The wait for summer holidays always seem endless. As the holidays come closer my ‘to-do’ list becomes longer and it continues to become longer all through the holidays! The list is also as endless as the wait  for summer hols! Always! Apart from trekking or travelling, one of the ‘to-do’ is that I involve the kids in making the most of the warm summer days through art & craft ideas for projects, birthdays, or just decorations for their room; or to capture moments, of our vacation/ adventures as keepsakes. I have always found working on smaller craft projects invigorating and challenging. These summer hols, Yashaana and I worked on Paper Mache projects (my son, claims he is too grown up for this stuff!).

We made our Paper Mache pulp with old newspapers. Here are three of the recipes that I use (depending on how much time I have):

Paper Mache Recipe 1- This is the recipe I usually follow because it is so simple and I always have the ingredients in my cupboard. I make paste of refined flour with water (pancake batter consistency). No cooking required.

Paper Mache Recipe 2- This paste recipe is very similar to Recipe 1 except that the same paste is diluted further and cooked till it turns translucent. It is supposed to be a little stronger and it dries to almost transparent finish.

Important Tip: Before starting your project, cover it completely with either two layers of newspaper or cling film. I prefer the latter. It makes it easy for the dried paper mache project to come off its mold. Any object at home can be your mold for the paper mache project. You can use bowls, plate, glasses etc. Just make sure that the shape is such that it can easily come off the dried paper mache project (or else your mold/container will be stuck!). 

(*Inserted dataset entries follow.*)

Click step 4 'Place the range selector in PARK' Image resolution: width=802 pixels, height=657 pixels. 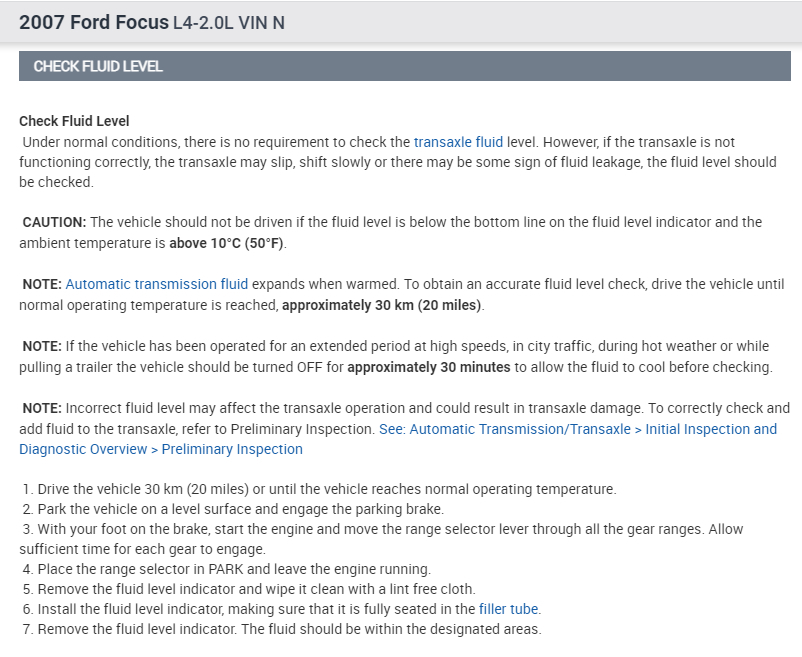(234, 569)
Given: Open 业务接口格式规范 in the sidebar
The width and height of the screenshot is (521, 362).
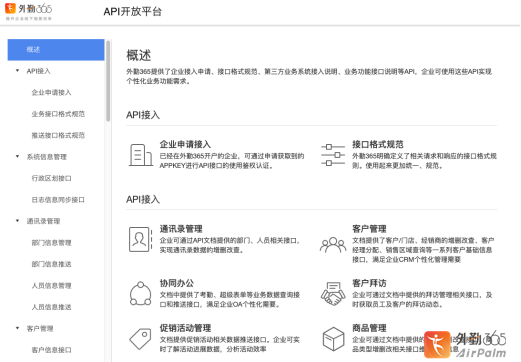Looking at the screenshot, I should (x=58, y=114).
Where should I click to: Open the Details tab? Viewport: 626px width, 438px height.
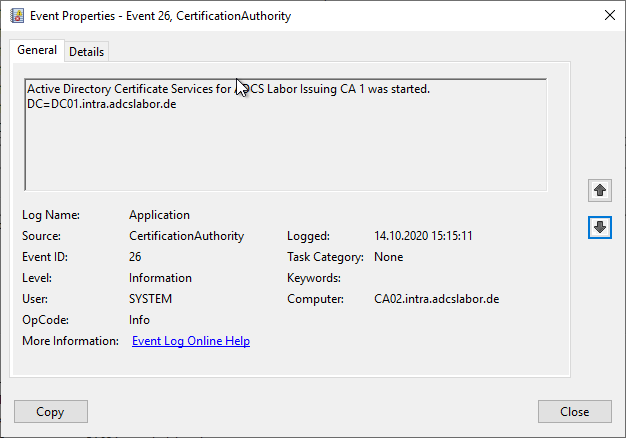[x=87, y=51]
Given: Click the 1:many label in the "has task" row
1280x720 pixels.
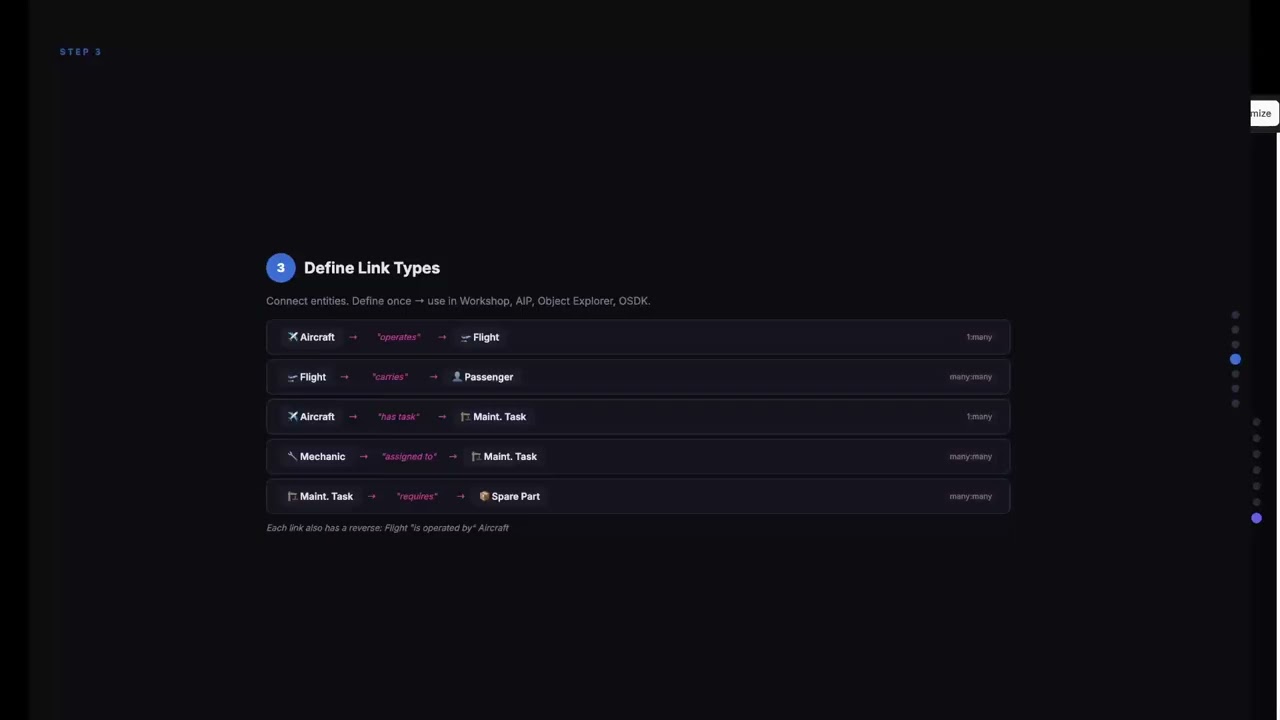Looking at the screenshot, I should click(979, 417).
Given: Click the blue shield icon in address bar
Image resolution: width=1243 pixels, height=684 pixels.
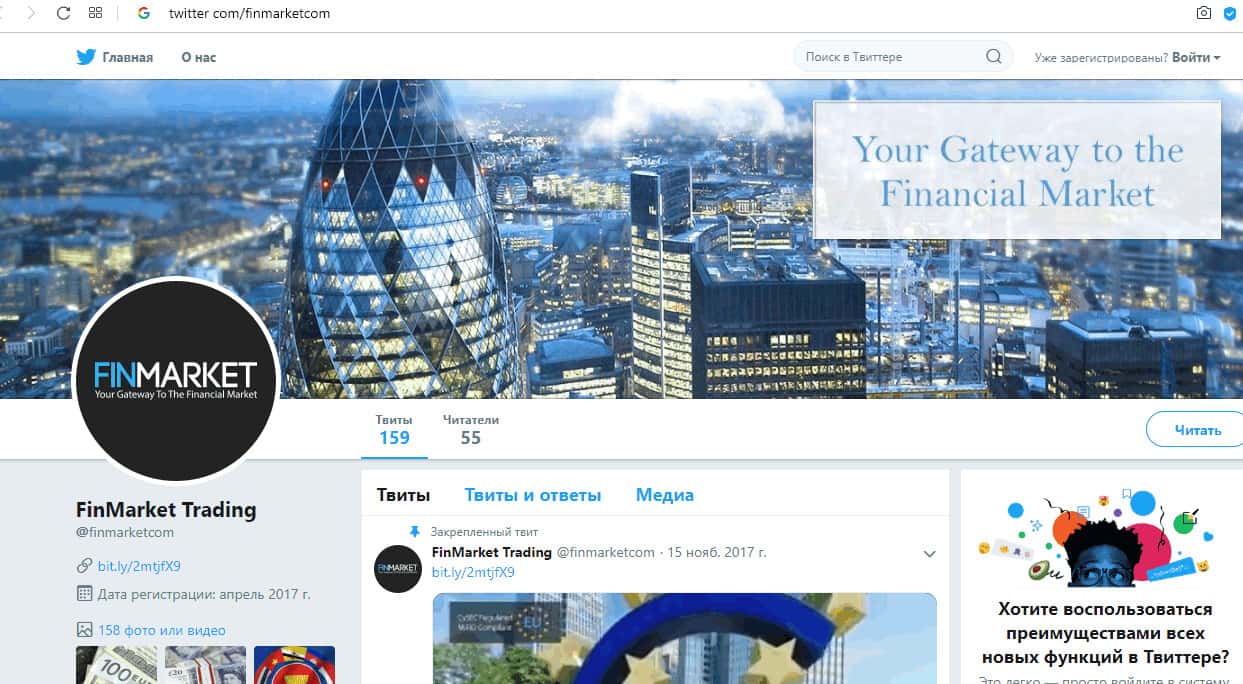Looking at the screenshot, I should coord(1230,13).
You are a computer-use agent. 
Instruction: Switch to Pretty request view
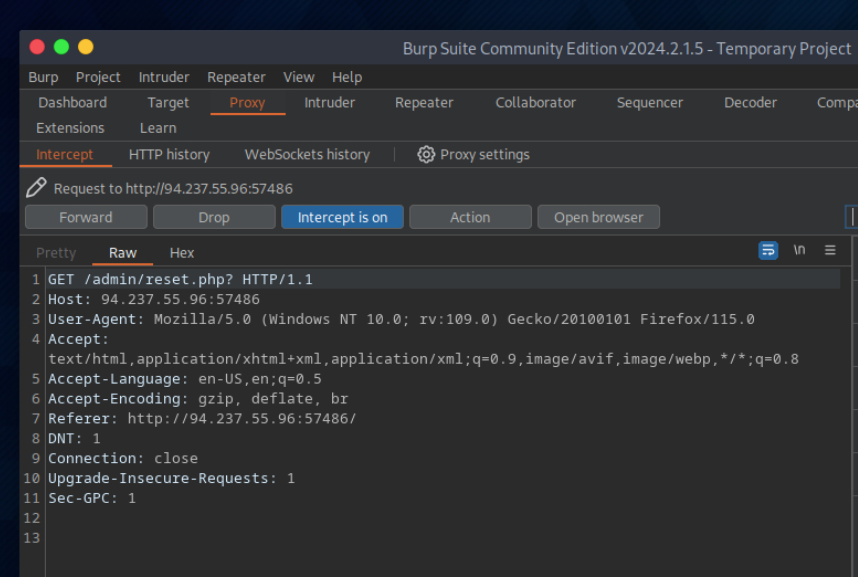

Procedure for Recipes 1 & 2:

  • Tear the newspaper into long strips or small pieces and keep aside.
  • Spread few layers of newspaper on the surface you’ll be working on.
  • Dip these pieces into either Recipe 1 or 2 and keep applying smooth layers on your project, flatten the layers with your finger tips and remove excess flour paste.
  • Add at least 5 to 6 layers of paper-mâché to your surface. Layering makes it stronger; there is no rule to how many layers. You be the judge.
  • Leave to dry completely in a well ventilated place (not in the sun). It may take a couple of days. It becomes as hard as wood once well dried.
  • Nudge the dried paper mâché off the mold by unwrapping the cling film. Once released off the mold, peel off the cling film completely.
  • Now your project is ready for paint or embellishments. You can use acrylic paints.
  • Apply a coat of clear varnish, once you are through with colouring or decorating your project and when it is dry.
  • The clear varnish prevents the acrylic paint from chipping and gives the paper mâché project shine as well as strength.

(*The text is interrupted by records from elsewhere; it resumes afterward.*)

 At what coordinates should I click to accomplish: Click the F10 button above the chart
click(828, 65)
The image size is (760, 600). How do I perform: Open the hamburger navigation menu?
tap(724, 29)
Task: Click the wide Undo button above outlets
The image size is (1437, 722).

Paper Mache Recipe 3- Tear the paper into small pieces and soak overnight in water, add a bit of salt/ boric powder to retard mold growth. Next, sieve the soaked paper pieces and pound them using mortar pestle or anything heavy available at home, use the floor (un-tiled) as your base for pounding. Once I used my wet grinder! Had a tough time cleaning it!

Squeeze out excess water and add PVA glue to form very grainy-dough like consistency. Wrap it in cling film to store in refrigerator (or else it starts smelling if you don’t use it a day or two).

Procedure for Recipe 3:

Follow the ‘Important Tip’. Now all you have to do is use this coarse dough as you would use modeling clay. It is just like working with putty or modeling clay. Keep applying it to your mold and flatten it with your finger tips. Make sure that the dough you spread is even (in terms of thickness) all around the mold, especially around the rim (in case of open containers). The painting procedure for this Recipe is also same as above. 

Personally, I prefer to sand the dried paper mache project, with emery paper, before I start painting on it. It gives smoother effect.  Its okay if you don’t want to sand it, the surface is very easy to paint, allowing you to stencil, sponge with bright colours, add interesting designs to your finished product. You may also glue and embed sequins, beads, crystal etc. 

We made Recipe 3, this time, as we had time on our hand. Yashaana wanted to make a bowl, a pen stand and a ‘hold-all’ box for her craft material. Here are some pictures of one of our summer projects! 

made holes in the ‘hold-all’ box (when it was still wet) on either sides, as I wanted to add a string to give it a bag like effect. 

PS- I am sorry I don’t have pictures of while we were making it 🙁 I hadn’t planned to blog it.